The task: Please output the data exactly, without omitting anything.

↓↓↓

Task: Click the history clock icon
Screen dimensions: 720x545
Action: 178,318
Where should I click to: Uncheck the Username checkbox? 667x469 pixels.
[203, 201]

↑↑↑

Solution for this problem:
Task: Click the history clock icon
Screen dimensions: 720x545
Action: 178,318
Where should I click to: Uncheck the Username checkbox? 667x469 pixels.
[203, 201]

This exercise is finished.